_Task to complete_: Among the lines below, the one containing "Tap the forward" opens the range and the one containing "You are a GUI" closes it. Print that range exactly, without the pictures.

_Extracted records_:
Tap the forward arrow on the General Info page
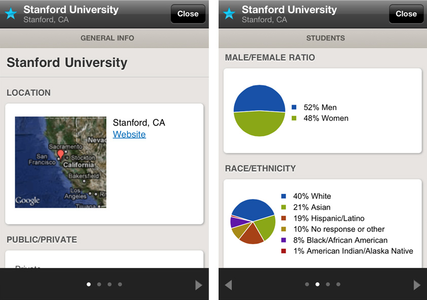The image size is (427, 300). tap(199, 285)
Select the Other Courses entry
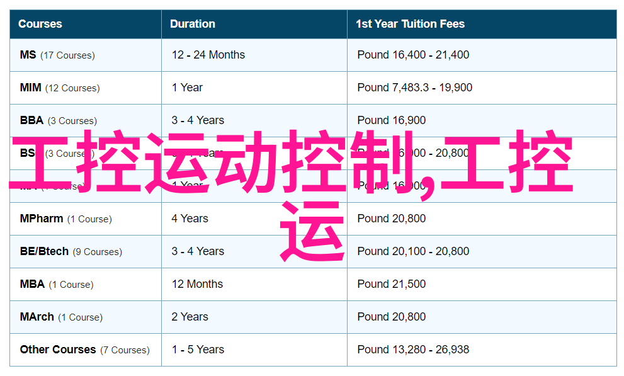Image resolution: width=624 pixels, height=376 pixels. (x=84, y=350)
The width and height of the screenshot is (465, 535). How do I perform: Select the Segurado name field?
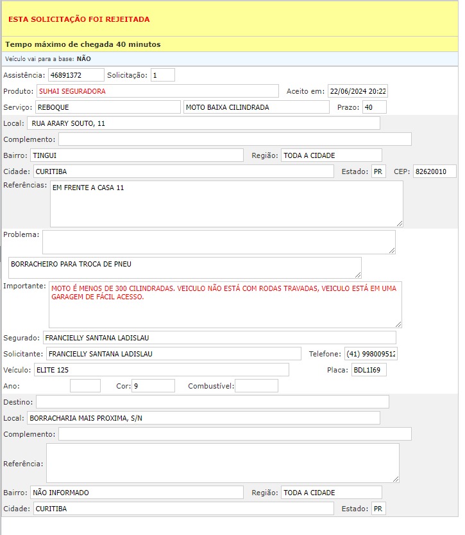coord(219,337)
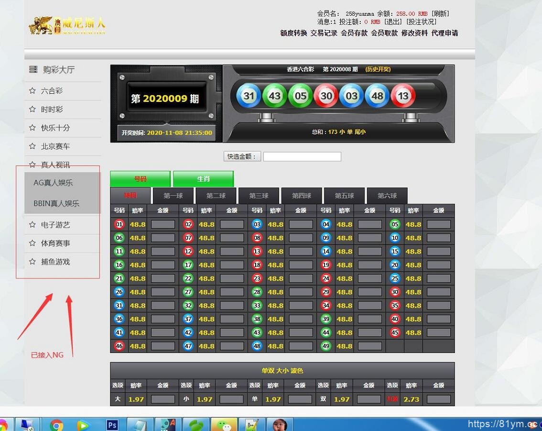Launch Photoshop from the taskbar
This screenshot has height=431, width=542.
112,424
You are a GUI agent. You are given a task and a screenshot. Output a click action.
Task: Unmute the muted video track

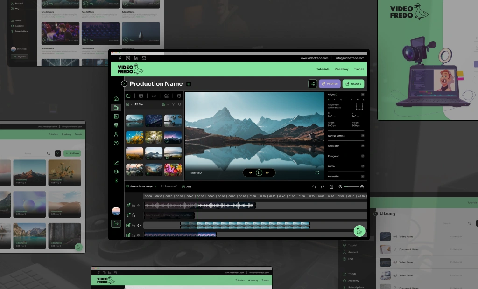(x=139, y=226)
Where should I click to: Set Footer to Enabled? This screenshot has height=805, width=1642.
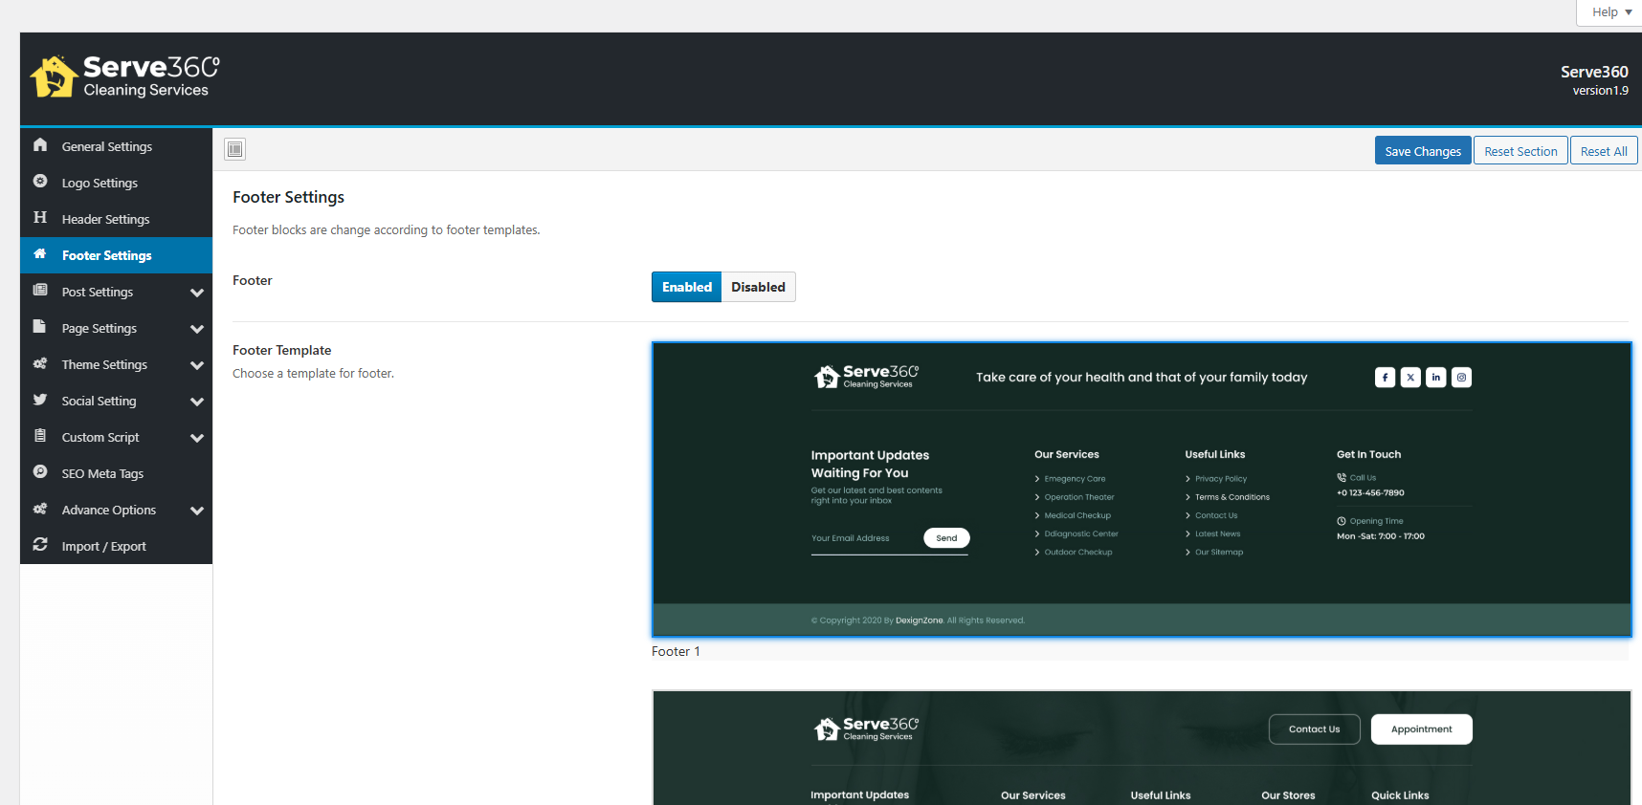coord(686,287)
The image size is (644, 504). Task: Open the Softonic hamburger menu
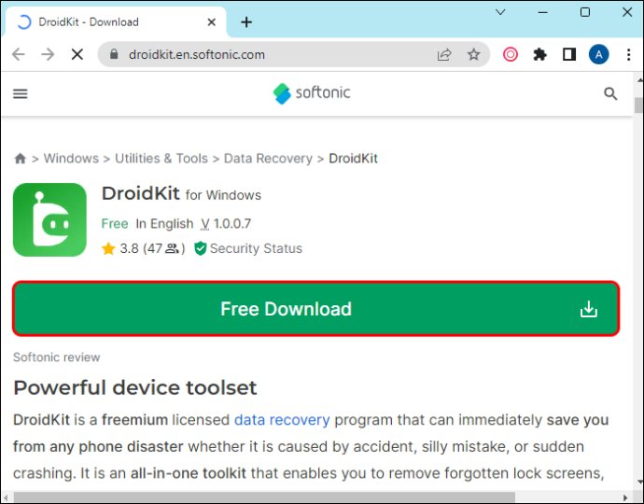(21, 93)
...
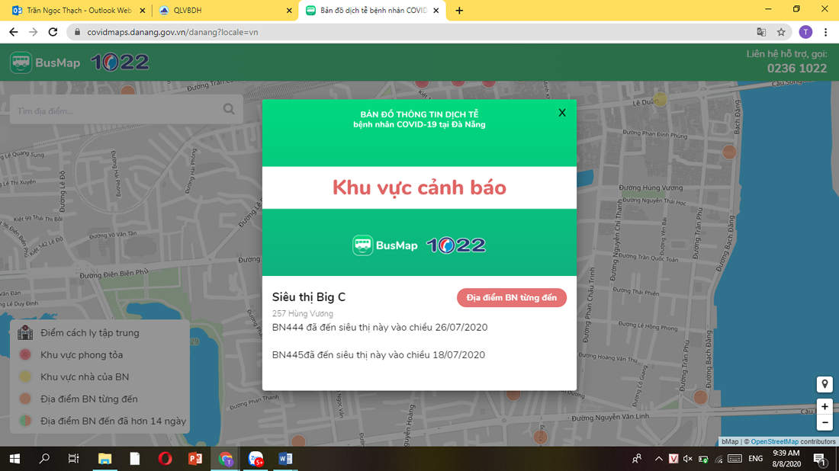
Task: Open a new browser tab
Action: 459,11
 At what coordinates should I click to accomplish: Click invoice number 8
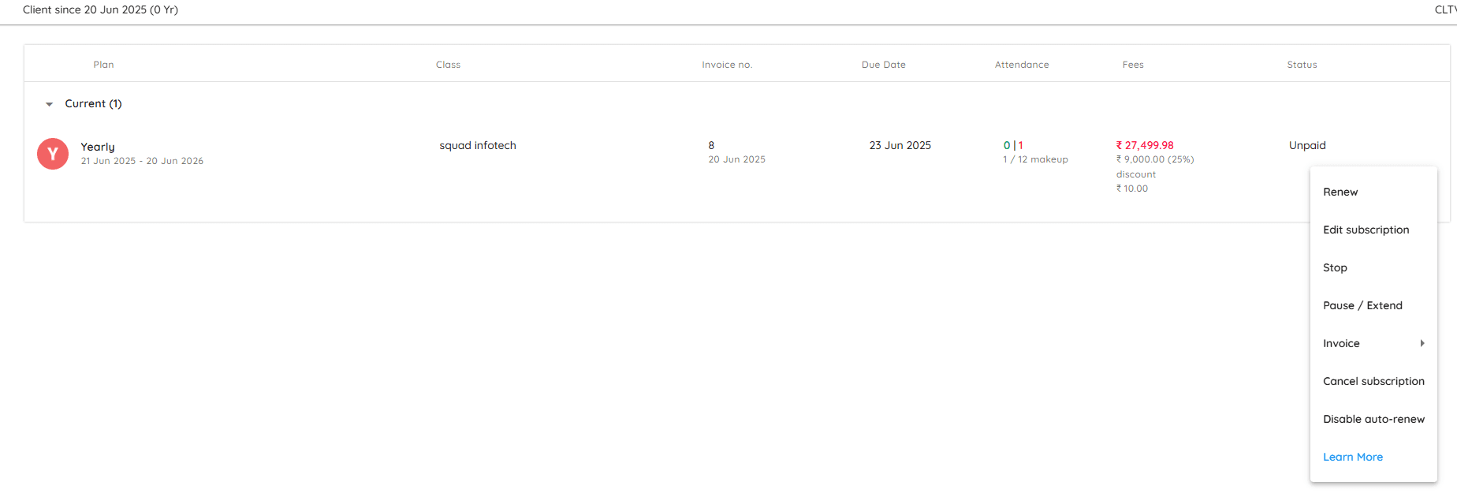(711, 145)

_Finished exercise_:
Tap the forward arrow on the General Info page
The image size is (427, 300). tap(199, 285)
Select the Other Courses entry
Image resolution: width=624 pixels, height=376 pixels. (x=84, y=350)
The width and height of the screenshot is (465, 535). How do I perform: Select the Segurado name field?
coord(219,337)
Launch Photoshop from the taskbar
This screenshot has height=431, width=542.
112,424
You are a GUI agent. You are given a task and a screenshot. Output a click action.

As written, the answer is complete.